When you take letters off a word to shorten it, it becomes a contraction and it needs an apostrophe.  UNTIL would then become 'TIL.  Not TILL. 

Where's the apostrophe? 

You might just as well say ISNT is okay in place of IS NOT.  Or IVE works instead of I'VE.  Or WELL is peachy when you're saying WE WILL.  That last one makes it kinda confusing, don't it?  Because WELL is a word that means something totally different.  Like...

TILL

And where the hell did the extra L come from?  There's no rule anywhere that says when you take two letters off the front of UNTIL, you add a extra L at the end.  For what?  Balance?

Might as well make 'TIS into TISS.  Remove a letter from the front, add an extra letter at the end.  Right?

Bah and feh.

So, I'll keep using 'TIL when I want to shorten UNTIL.  And I'll keep getting irritated when I see others using TILL.  Because it makes no sense.

Some days, I wish that was the only irritating, nonsensical thing in my life.  But it's not.  You do not want to know what I could've ranted about this morning. 

Your turn.  What non global or societal thing could you rant about this morning?  Have at it.

Friday, August 2, 2019

Stuffs

I was going to skip posting today because I don't really have anything to talk about.  But hey, it's Friday and chances are you're here because you expect me to say something.

I got a survey thing from the last place I marketed.  They were fine.  Sure, I didn't break even on that one, but I suspect it was less their fault than mine.  Not sure why they send out a survey right after the sale is over and ask about page reads in it.  Page reads generally don't come in that quick for me.  Gimme another week and I might be able to accurately answer that question. 
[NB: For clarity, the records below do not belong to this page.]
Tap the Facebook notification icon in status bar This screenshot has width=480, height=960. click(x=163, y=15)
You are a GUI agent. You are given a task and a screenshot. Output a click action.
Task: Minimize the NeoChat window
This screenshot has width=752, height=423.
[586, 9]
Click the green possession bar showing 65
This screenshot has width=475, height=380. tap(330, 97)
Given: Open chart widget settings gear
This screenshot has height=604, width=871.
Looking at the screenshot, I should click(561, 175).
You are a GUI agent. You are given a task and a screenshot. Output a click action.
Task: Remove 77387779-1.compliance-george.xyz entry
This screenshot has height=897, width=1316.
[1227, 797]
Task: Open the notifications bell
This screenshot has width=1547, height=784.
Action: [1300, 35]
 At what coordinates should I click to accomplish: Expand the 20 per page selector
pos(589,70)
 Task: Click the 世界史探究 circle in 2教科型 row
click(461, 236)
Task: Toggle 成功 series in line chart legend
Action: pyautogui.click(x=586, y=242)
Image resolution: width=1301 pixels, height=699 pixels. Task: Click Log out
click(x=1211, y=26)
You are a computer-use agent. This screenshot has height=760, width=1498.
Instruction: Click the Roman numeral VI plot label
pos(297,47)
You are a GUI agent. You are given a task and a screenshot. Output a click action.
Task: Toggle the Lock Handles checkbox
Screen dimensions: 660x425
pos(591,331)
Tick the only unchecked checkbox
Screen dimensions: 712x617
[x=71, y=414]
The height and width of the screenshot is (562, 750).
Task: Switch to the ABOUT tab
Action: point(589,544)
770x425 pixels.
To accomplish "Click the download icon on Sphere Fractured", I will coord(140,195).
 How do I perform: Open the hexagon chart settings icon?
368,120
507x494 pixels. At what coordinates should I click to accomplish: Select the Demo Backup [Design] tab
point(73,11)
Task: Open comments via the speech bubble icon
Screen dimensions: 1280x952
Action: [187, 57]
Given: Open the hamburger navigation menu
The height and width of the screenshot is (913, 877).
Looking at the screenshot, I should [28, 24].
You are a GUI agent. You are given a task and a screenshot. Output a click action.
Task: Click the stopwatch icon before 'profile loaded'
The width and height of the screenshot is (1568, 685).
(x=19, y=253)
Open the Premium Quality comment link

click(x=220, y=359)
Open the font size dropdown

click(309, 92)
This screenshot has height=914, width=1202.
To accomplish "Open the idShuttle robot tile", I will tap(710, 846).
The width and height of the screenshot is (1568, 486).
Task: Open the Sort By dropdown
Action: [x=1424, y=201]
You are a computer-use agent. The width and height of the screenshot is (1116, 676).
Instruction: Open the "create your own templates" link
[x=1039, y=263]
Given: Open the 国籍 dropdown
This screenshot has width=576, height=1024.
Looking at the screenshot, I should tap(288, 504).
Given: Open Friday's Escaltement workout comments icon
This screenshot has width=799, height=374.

Right now, I'm waiting for ENT to get back to me on whether I can have an ad with them.  One thing about ENT is they're not that good about sub-genres.  They have paranormal, but it's paired with romance - which is totally not the place to put Wish in One Hand.  I went with 'fantasy' this time, cuz, like, it's urban FANTASY.  We'll see what happens.  I gave them a date range and told them I'm flexible, if that helps them decide anything.  Worst they can say is no.

If ENT rejects WIOH, advertising will be with Bargain Booksy again.  But I think BB is almost tapped out.  They recommend advertising a book every 90 days, but I'm afraid of market saturation, so I don't follow their advice. 

Oh, and I discovered a new thing with BB specifically targeting Kindle Unlimited subscribers.  It's $25, but it only reaches 10K people.  And the book has to have more than 20 reviews.  Might give it a whirl in September with Dying Embers (my only 20+ review book.)

Also 'oh, and', this month is the four-year birthday for Wish in One Hand.  Four years... whoda thunk it?

What's going on out there in your world?